Well, the U.S. Data Cupboard is chock full-o-data this week, starting today with the manufacturing index, which has been falling since last August. And don’t forget that data dependency is what the Fed is regarding their rate hike, of which Friday’s data cupboard had the PCE data – and it was not anywhere close to the 2% target the Fed has put on inflation.
A lot of the data prints this week will be second and third tier stuff, all leading up to Friday’s Jobs Jamboree. I sure hope the markets don’t go playing turtle until Friday!
Friday, I received my daily letter from friend, and publishing guru, Bill Bonner, And in it he used some very good illustrations to point out how the global economy is in the dumps, and in case anyone has a question of whether or not the global economy includes the U.S. , let me be clear.. .yes it does! So, here’s Bill Bonner from Friday’s Daily Diary:
The Baltic Dry Index – a measure of the price of transporting raw materials by sea – is hovering near its 30-year low.

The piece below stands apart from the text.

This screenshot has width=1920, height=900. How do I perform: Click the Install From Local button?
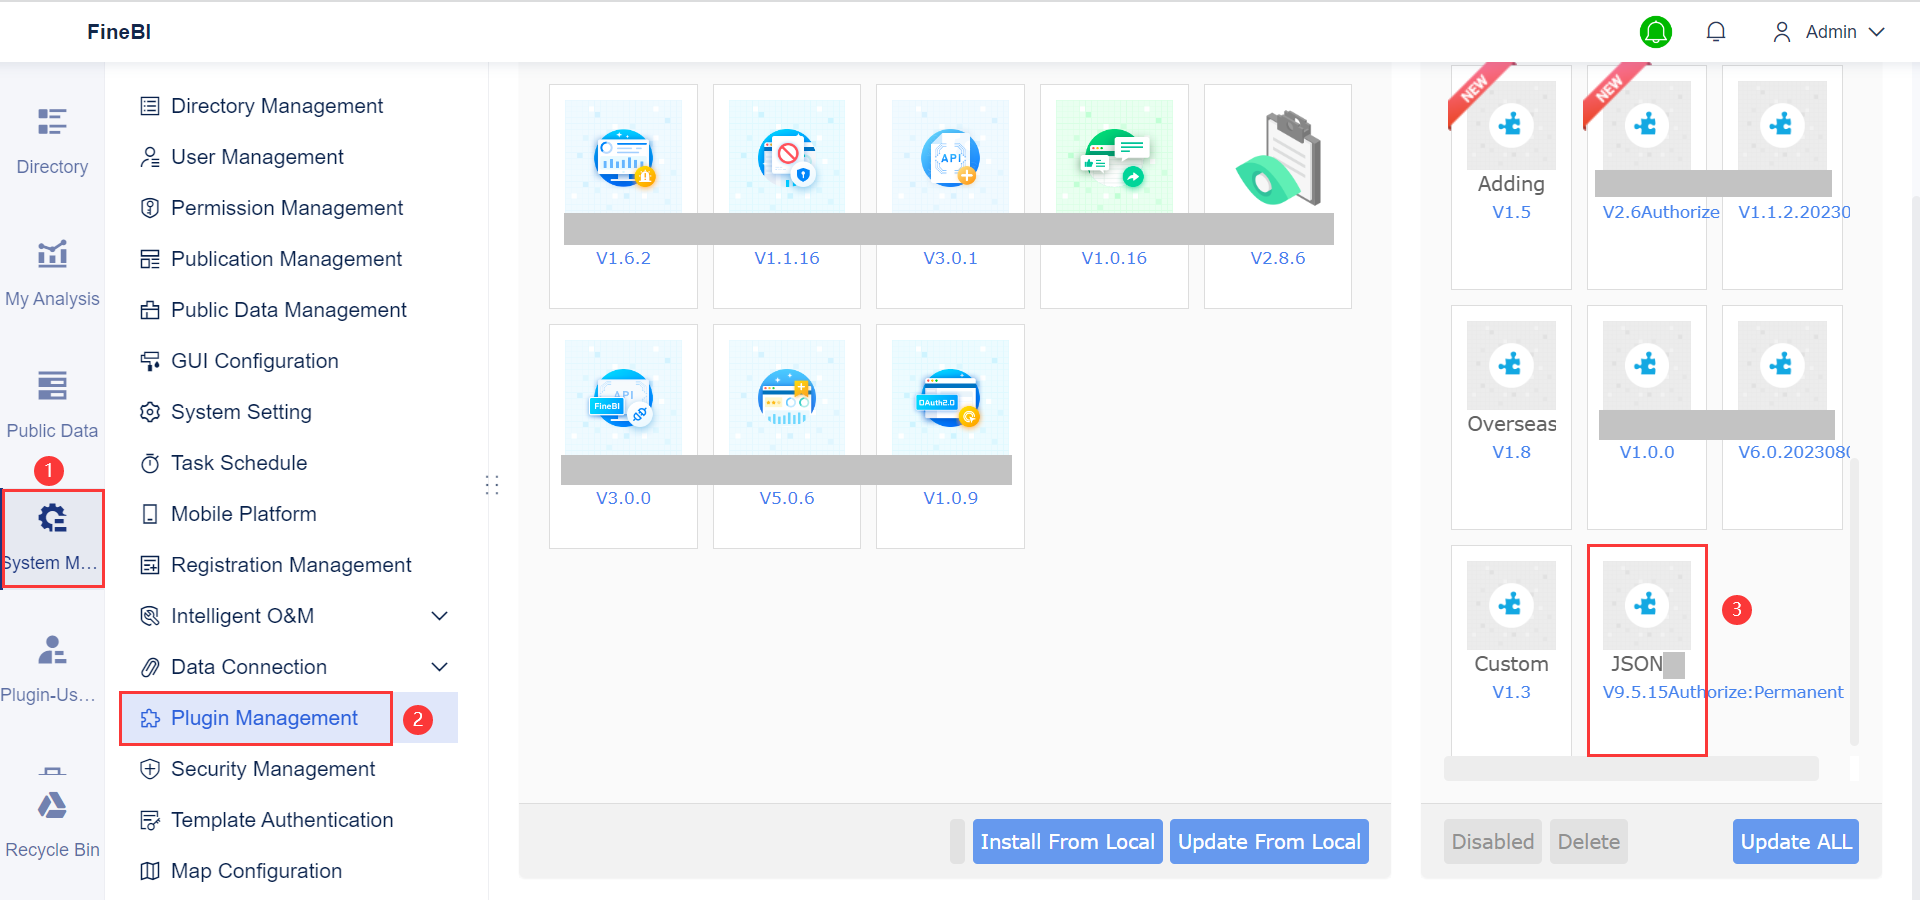click(x=1066, y=841)
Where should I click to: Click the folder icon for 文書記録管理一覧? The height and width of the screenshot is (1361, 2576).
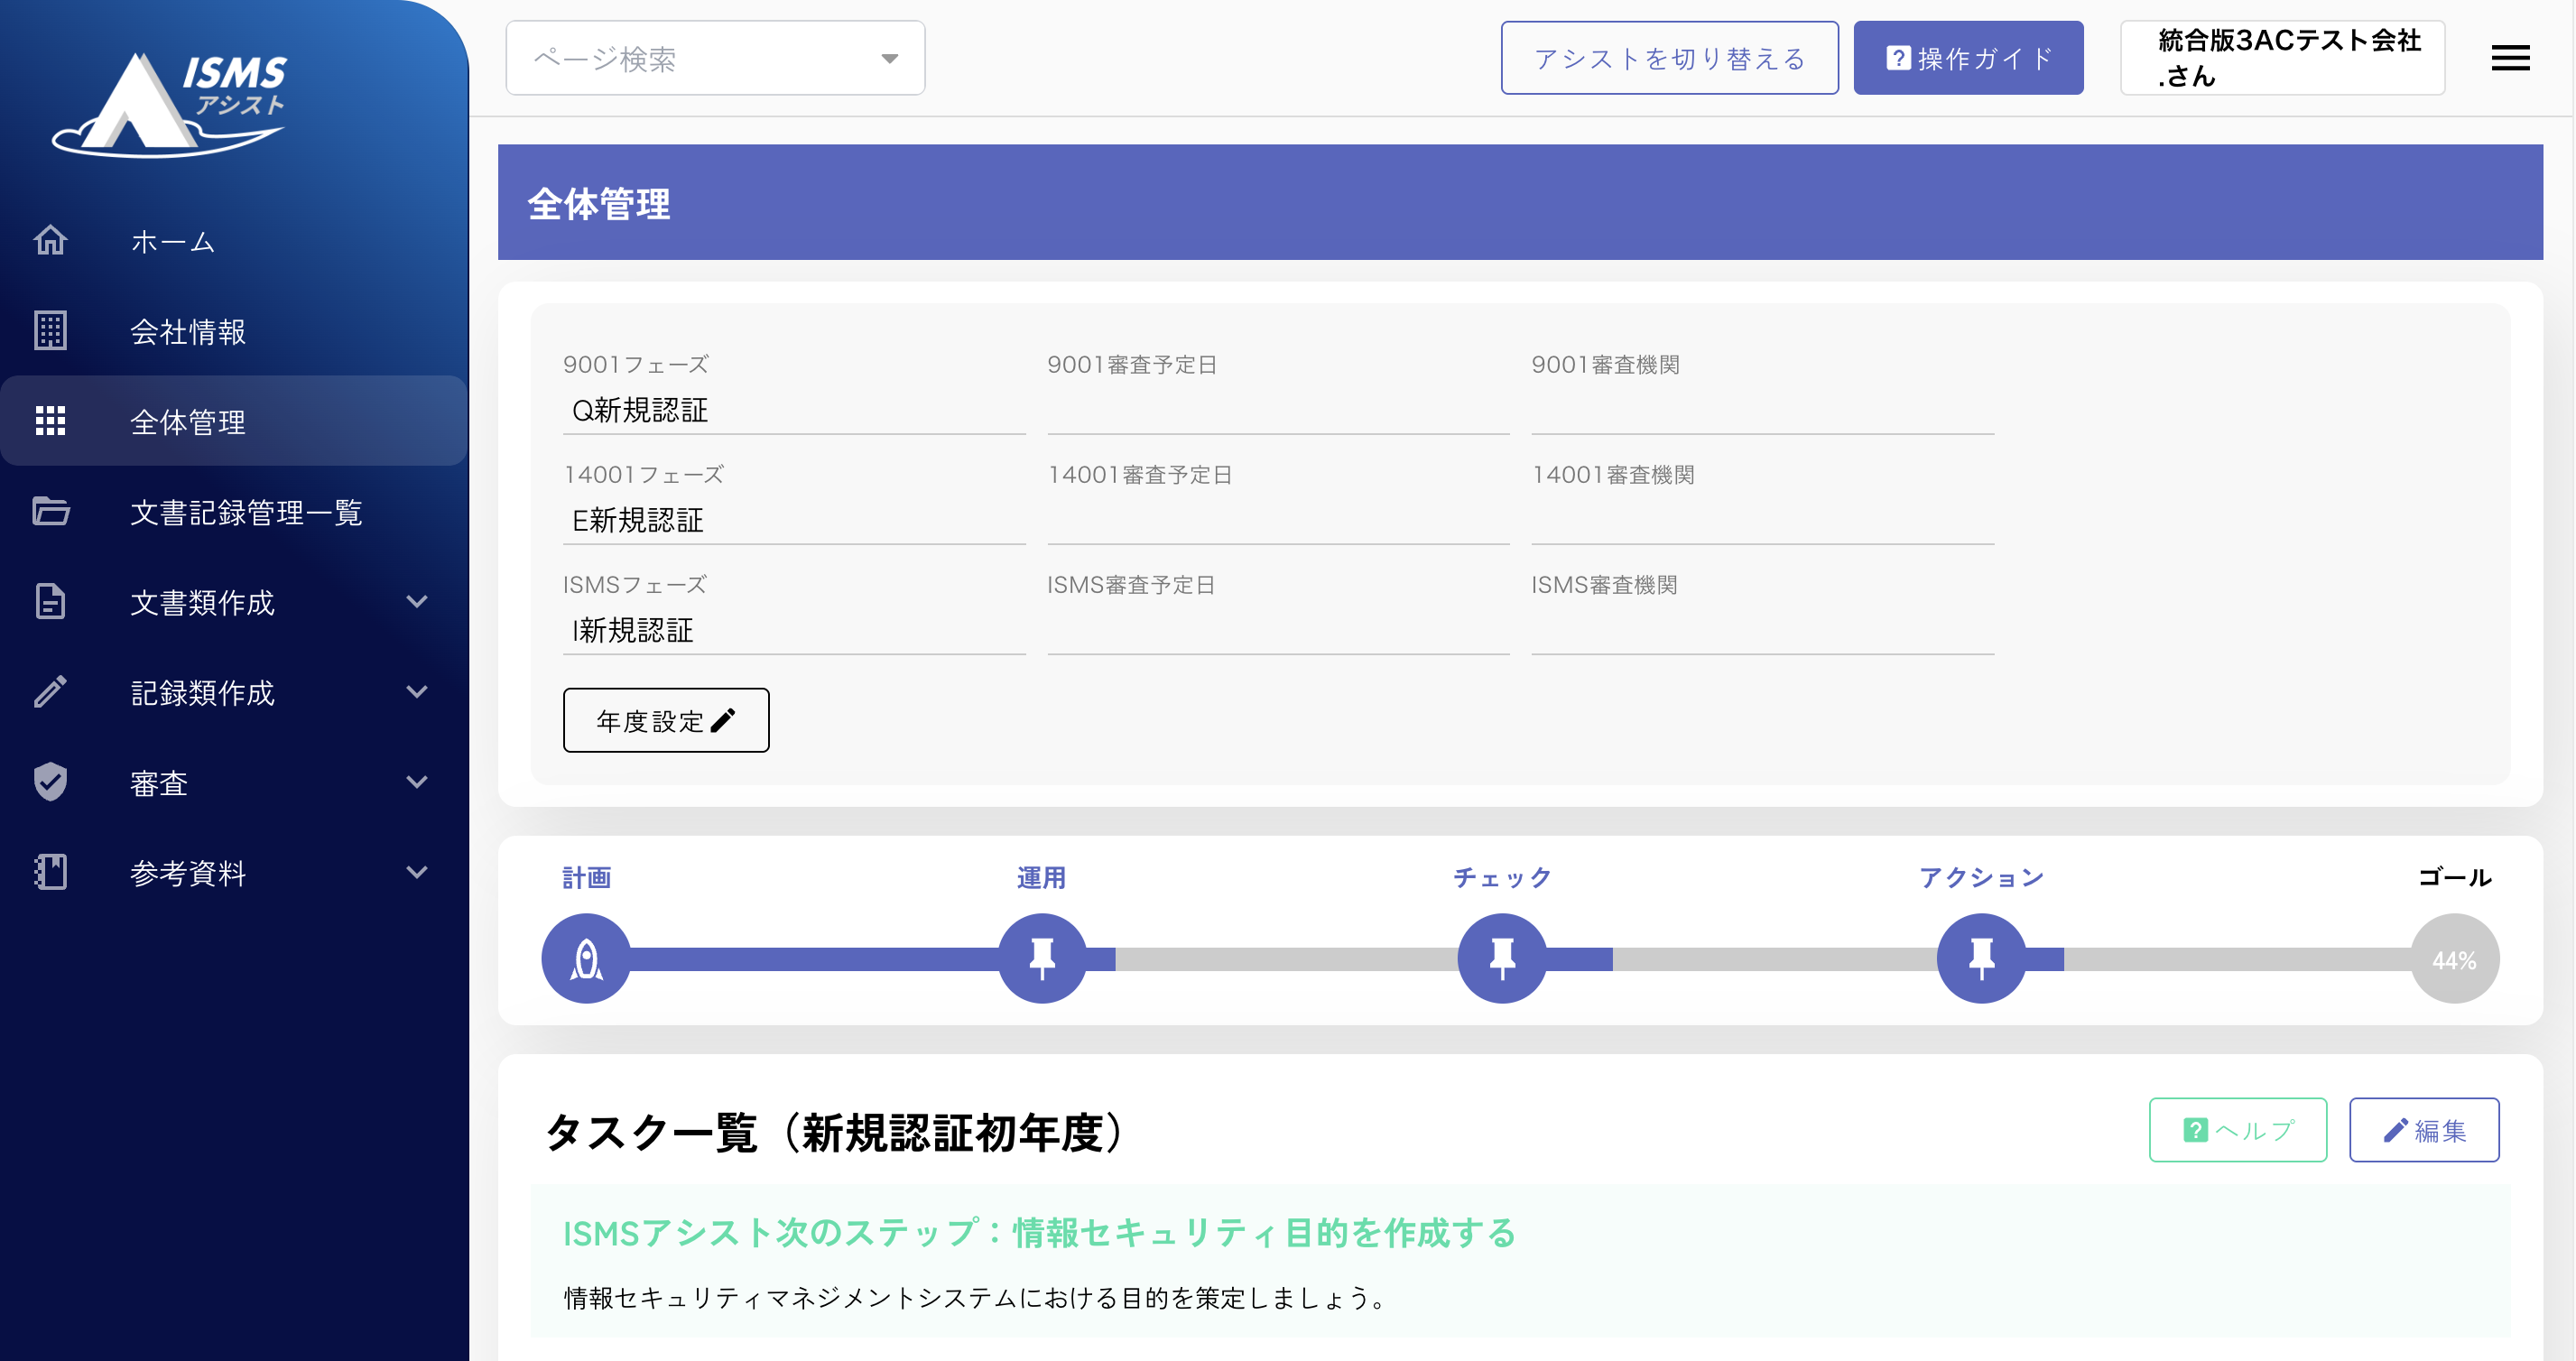click(x=50, y=512)
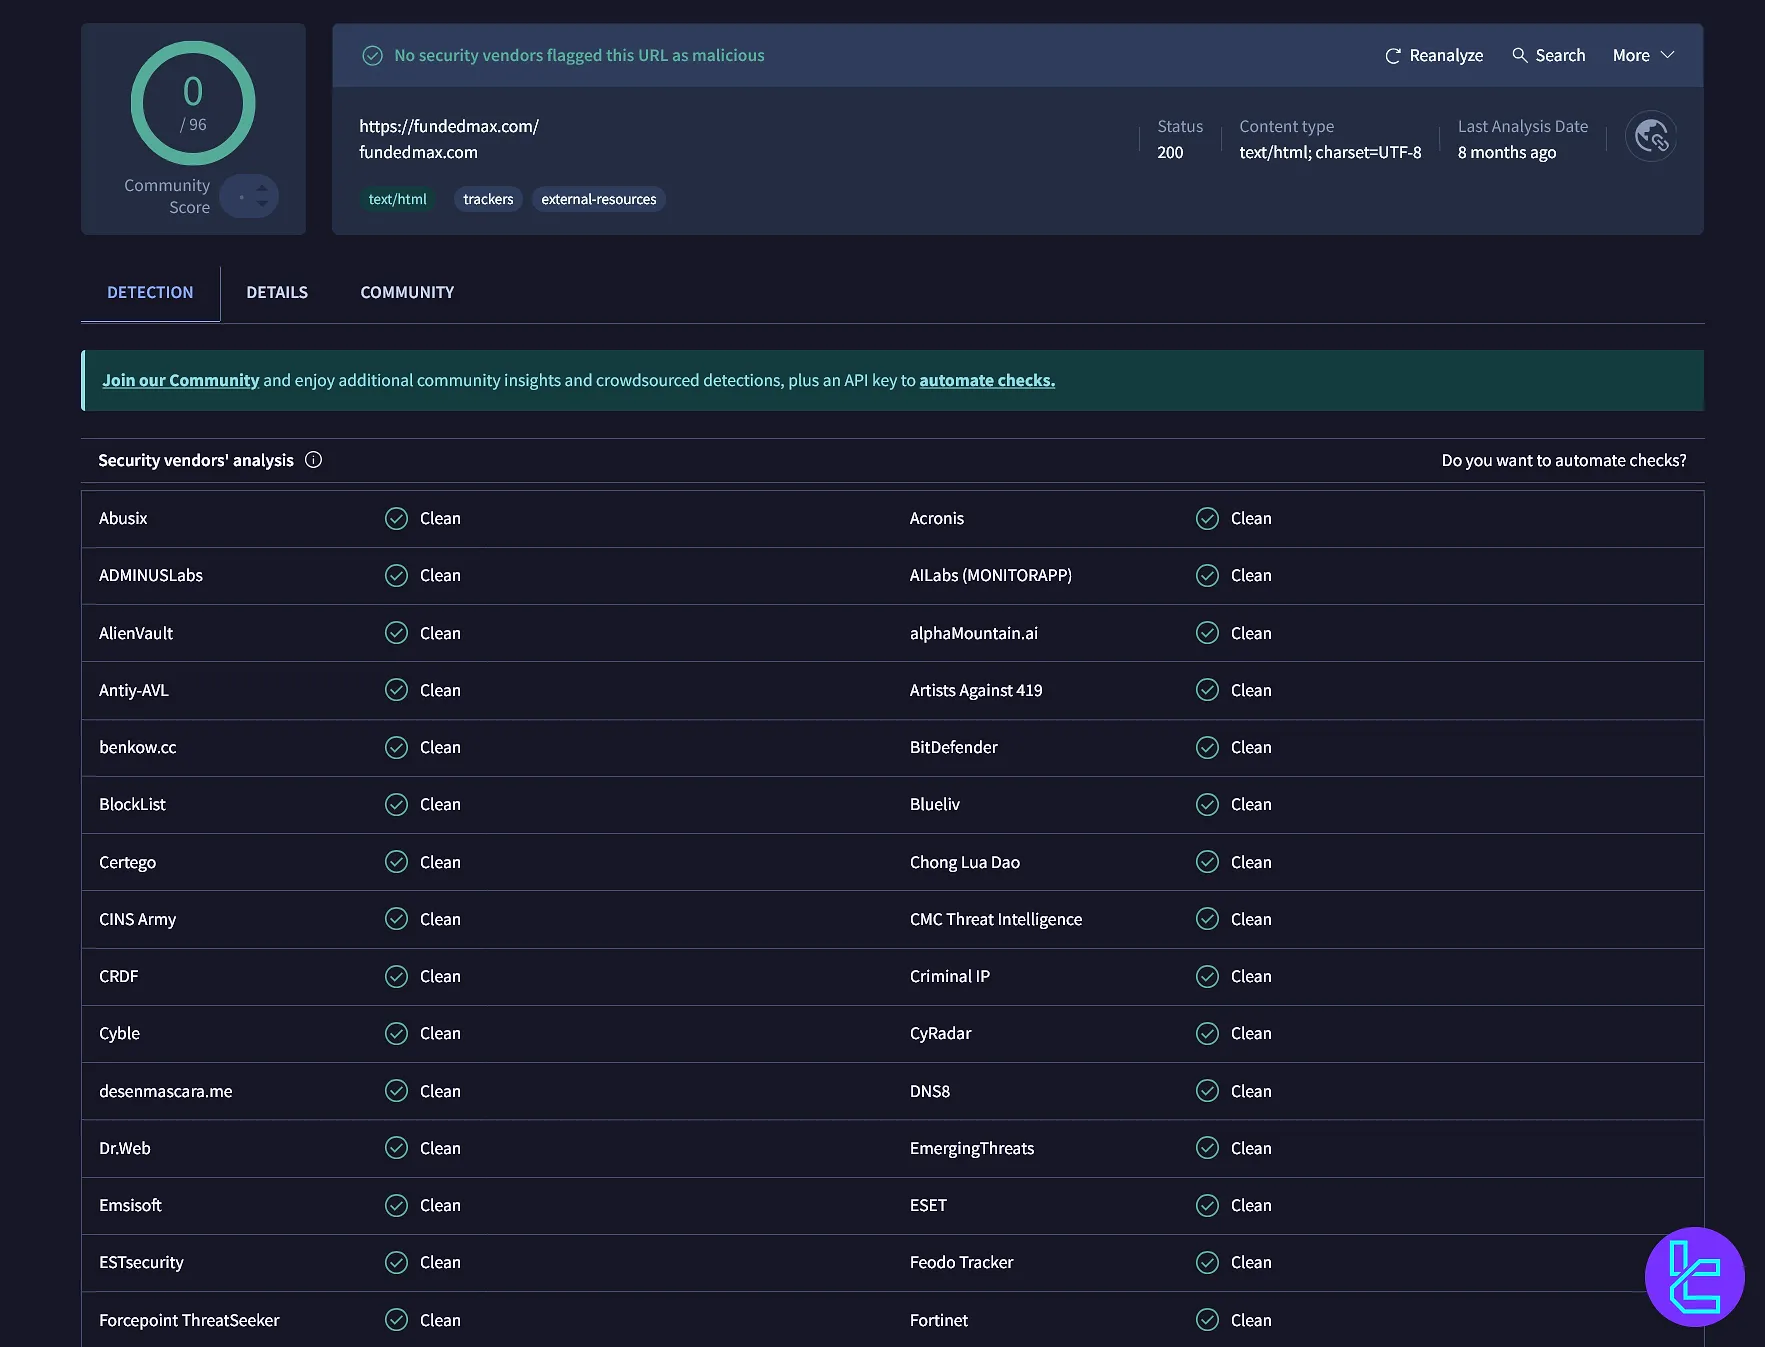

Of course, sliding charter rates are a result of supply as well as demand. But it suggests a major, worldwide slowdown in global trade.
And over on the other side of the world, this view is confirmed by the Chinese Containerized Freight Index. This tracks the cost of shipping containers from China to 14 destinations. And it is down 30% since 2013.
And Japanese firm Hitachi – another big maker of yellow construction equipment – just slashed its profit outlook to only half the level of last year. Reports Bloomberg.
In addition to the yellow machines, the red, white, and blue machines are also slowing down. Indiana-based Cummins makes motors for nearly every type of vehicle and equipment on earth. And sales are bad. Per Bloomberg again.
Chuck again. I thank Bill Bonner for that great illustration. So, once again I ask you, what’s in your wallet? No wait! I mean once again I ask you, do you really think the Fed is going to hike rates in December? And if they don’t, how will they explain it to Goldman Sachs, who has already come out and said the Fed would hike rates in December!
That’s it for today. I ‘ll button this up and send it on its way, and hope that you have a marvelous Monday!